Подумалось Алексею Михайловичу: «А что, если и впрямь вернуть Никона?»
И содрогнулся. Такая дрожь хватила, крикнул постельничему, старику Ртищеву, отцу Федора Михайловича:
– Принеси шубу! Бегом!
А одевшись, романеи велел принести, еле-еле отогрелся.
17Патриарху Никону снилось детство. Он в печи. Его бьет лихорадка, он залез в печь согреться. Мачеха налетает коршуном, набивает печь дровами. Он таится в уголке, у самого устья печи. Краешек исподней рубахи высовывается, мачеха видит подол и торопится. Выгребает из подтопка тлеющий уголек, вздувает лучину… Они оба слышат, как стучат их сердца. Береста вспыхивает светло, мотыльки огня насаживаются на стреляющие чешуйчатые веточки сухой елки. Мачеха затворяет зев печи железной заслонкой. Он терпит жар, ждет, чтоб мачеха ушла, и она уходит досыпать. О спасительное терпение! Он отодвигает заслонку, выбирается из огненной могилы. Рубашка пахнет дымом, но лихорадки нет. Лихорадка сгорела.

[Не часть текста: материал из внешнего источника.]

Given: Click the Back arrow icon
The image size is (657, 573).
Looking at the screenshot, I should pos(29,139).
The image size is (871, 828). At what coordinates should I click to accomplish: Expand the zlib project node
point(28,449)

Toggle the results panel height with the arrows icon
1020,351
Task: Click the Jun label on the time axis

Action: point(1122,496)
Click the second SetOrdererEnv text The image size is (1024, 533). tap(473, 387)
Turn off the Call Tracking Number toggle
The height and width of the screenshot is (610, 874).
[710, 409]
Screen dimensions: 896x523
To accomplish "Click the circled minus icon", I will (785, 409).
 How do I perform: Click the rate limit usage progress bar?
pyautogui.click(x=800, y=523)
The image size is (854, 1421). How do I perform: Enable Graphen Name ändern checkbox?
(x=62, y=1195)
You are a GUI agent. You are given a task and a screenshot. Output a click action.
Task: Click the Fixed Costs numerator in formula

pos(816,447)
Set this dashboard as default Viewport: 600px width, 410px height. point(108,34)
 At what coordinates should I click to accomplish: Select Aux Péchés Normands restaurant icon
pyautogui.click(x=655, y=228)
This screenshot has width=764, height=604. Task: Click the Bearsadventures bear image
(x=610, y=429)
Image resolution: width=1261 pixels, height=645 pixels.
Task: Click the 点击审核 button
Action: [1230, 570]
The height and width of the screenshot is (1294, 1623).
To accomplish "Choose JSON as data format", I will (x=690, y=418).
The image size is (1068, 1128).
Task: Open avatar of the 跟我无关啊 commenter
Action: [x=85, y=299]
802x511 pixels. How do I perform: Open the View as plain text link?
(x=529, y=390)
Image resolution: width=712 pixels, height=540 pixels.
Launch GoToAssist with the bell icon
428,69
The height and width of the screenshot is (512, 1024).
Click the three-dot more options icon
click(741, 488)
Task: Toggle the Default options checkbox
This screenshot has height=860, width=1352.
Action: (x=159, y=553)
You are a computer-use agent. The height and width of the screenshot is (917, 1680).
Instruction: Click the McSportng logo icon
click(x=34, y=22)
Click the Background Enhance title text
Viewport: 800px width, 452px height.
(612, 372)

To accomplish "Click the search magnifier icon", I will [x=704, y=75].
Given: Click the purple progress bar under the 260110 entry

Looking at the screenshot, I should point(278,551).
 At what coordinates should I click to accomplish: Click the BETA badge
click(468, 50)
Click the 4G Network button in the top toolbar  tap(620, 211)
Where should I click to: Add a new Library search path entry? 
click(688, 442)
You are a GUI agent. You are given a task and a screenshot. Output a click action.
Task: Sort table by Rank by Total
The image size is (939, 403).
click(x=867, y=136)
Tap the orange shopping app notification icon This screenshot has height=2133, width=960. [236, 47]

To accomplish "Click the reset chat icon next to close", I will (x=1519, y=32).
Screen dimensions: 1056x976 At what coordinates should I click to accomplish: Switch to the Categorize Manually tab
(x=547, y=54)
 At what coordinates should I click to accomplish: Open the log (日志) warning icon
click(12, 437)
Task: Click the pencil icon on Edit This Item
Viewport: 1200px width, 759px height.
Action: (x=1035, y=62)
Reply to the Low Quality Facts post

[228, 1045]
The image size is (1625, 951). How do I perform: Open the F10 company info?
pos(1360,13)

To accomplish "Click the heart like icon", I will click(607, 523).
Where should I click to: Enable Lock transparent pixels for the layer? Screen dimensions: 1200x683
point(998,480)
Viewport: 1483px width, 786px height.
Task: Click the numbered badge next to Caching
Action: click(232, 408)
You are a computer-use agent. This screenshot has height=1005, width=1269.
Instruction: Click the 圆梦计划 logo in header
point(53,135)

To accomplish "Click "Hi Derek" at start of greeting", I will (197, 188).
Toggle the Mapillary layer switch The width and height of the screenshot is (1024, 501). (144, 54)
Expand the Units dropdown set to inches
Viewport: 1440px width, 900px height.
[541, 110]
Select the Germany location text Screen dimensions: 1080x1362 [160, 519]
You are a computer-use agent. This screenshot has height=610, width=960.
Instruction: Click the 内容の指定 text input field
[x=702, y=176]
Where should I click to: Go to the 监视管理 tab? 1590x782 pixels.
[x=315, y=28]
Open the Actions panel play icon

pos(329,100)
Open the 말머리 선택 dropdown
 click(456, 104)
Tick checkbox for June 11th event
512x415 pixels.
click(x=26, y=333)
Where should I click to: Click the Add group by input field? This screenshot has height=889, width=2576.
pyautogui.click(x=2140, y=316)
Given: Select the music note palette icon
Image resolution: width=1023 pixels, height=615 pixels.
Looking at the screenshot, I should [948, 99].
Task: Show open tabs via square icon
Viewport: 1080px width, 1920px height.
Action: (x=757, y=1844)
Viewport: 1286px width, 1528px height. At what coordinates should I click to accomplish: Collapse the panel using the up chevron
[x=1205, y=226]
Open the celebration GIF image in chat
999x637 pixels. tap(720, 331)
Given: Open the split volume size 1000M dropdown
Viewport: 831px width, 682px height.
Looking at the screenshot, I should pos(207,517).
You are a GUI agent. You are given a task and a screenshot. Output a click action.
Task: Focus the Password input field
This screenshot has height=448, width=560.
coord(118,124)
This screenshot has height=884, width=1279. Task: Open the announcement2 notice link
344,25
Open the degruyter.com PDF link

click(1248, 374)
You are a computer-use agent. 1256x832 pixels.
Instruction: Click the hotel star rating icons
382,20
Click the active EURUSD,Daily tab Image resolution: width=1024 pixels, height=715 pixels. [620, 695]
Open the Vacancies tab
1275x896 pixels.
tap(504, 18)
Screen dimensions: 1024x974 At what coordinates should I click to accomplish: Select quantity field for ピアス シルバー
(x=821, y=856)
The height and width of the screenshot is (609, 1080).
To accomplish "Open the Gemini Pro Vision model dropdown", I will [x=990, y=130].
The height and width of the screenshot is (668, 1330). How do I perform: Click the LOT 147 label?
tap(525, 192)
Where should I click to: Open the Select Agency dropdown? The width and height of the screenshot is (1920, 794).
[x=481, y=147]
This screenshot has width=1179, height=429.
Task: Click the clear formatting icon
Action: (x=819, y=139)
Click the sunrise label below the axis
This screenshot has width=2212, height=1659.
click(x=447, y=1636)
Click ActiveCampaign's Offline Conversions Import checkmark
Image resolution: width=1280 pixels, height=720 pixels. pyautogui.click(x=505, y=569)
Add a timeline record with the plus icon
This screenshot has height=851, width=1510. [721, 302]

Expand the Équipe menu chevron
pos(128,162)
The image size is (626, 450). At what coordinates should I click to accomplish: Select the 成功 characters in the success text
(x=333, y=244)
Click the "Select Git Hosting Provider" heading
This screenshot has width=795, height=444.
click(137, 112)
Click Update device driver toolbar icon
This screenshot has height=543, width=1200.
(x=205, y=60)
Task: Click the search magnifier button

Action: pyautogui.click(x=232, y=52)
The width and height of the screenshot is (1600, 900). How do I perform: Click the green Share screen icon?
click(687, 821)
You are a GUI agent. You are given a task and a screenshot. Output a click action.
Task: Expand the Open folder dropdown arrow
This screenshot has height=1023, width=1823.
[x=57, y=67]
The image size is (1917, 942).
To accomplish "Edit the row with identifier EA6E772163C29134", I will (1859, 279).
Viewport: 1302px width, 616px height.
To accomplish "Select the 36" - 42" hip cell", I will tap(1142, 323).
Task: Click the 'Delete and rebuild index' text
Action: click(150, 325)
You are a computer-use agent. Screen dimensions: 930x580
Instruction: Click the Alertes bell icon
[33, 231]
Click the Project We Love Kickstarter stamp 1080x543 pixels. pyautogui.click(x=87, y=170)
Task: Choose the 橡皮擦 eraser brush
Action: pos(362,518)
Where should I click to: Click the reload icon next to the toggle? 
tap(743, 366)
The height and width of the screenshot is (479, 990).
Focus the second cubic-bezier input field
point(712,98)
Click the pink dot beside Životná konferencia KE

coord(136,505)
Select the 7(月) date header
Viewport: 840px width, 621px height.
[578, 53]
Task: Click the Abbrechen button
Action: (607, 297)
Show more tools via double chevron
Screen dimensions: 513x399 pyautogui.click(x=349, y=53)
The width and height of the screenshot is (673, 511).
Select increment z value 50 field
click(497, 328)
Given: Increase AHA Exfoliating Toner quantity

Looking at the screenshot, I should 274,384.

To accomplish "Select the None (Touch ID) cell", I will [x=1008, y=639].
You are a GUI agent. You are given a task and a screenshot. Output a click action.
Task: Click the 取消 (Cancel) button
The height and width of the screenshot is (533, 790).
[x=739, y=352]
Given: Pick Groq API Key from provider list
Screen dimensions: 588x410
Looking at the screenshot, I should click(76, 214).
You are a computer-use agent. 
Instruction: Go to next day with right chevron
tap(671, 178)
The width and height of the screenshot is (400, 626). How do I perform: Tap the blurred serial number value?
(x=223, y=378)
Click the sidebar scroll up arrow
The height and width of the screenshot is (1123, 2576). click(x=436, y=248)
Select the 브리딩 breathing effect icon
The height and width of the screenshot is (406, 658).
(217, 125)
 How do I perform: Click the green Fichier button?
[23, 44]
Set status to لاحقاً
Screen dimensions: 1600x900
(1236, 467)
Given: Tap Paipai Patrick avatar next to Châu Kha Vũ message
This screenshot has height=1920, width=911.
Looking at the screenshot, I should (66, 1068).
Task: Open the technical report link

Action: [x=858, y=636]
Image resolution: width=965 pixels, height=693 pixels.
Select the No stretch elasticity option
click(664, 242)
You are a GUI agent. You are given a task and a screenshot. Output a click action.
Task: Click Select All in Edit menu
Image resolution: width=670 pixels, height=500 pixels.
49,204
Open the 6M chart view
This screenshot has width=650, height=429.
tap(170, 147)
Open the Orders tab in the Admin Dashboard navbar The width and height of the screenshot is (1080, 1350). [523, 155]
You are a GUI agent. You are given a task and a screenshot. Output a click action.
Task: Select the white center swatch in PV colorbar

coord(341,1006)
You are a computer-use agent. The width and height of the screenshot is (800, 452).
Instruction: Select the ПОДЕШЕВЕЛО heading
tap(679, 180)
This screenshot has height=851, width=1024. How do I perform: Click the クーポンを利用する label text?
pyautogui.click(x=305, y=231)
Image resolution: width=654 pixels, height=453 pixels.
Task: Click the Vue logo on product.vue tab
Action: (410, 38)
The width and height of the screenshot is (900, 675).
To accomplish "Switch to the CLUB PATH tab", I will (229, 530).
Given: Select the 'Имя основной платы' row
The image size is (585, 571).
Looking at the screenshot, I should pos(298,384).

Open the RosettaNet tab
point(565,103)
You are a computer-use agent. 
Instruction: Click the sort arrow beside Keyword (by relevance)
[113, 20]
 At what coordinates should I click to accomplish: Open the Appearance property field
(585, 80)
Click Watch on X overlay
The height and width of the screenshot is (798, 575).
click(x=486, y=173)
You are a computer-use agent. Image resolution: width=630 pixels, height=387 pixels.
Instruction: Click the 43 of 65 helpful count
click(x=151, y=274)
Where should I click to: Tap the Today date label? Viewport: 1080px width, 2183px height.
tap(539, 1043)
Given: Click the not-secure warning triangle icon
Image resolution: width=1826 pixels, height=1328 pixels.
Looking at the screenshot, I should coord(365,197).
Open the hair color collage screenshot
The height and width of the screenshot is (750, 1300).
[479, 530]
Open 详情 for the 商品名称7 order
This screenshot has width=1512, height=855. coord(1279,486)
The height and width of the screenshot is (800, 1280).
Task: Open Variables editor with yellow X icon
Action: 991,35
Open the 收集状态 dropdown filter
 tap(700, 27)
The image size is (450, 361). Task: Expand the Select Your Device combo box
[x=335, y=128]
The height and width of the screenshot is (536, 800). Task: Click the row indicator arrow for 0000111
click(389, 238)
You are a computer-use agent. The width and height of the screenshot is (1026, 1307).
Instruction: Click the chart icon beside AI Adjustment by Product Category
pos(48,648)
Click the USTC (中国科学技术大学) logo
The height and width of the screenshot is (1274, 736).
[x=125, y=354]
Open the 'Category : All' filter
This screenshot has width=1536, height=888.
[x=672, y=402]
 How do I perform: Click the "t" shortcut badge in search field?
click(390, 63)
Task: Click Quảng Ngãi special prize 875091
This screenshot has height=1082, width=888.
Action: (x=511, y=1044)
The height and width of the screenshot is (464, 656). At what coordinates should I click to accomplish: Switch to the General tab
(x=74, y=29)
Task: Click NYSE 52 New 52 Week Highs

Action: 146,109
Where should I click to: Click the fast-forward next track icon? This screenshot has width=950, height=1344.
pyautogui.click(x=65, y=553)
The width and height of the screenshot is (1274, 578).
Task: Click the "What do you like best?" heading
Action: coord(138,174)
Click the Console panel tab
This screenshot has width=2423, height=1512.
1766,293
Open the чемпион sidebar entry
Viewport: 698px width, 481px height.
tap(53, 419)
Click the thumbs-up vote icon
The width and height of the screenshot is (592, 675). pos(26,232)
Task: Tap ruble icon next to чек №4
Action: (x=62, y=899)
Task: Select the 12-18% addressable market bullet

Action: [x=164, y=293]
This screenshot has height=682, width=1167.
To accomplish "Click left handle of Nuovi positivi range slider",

«Господь избавил от смерти горестного отрока, – сказал себе Никон, пробудясь, – неужто горестного патриарха не избавит от неправедного царского гнева?»
Задумчив был святейший в то осеннее плакучее утро. Несло мокрую листву с деревьев. Листья насаждались на стены храма, как птицы. В этом Никону чудилось малое знамение: даже ветер строит его храм… Даже ветер.
Постоял в холодной пустоте своего детища. В холода, в дожди какое строительство? Сегодня слепишь, завтра рухнет. Смотрел на зияющее, стесненное стенами небо, слышал, как грызет сердце тихая немочь.
– Не дадут построить, – сказал он одними губами, но все-таки посмотрел влево и вправо и за спину.
Один. Ему не мешали, он это знал, но одиночество стало вдруг таким обидным – слезы покатились.
Боковым зрением увидел вдруг монашка.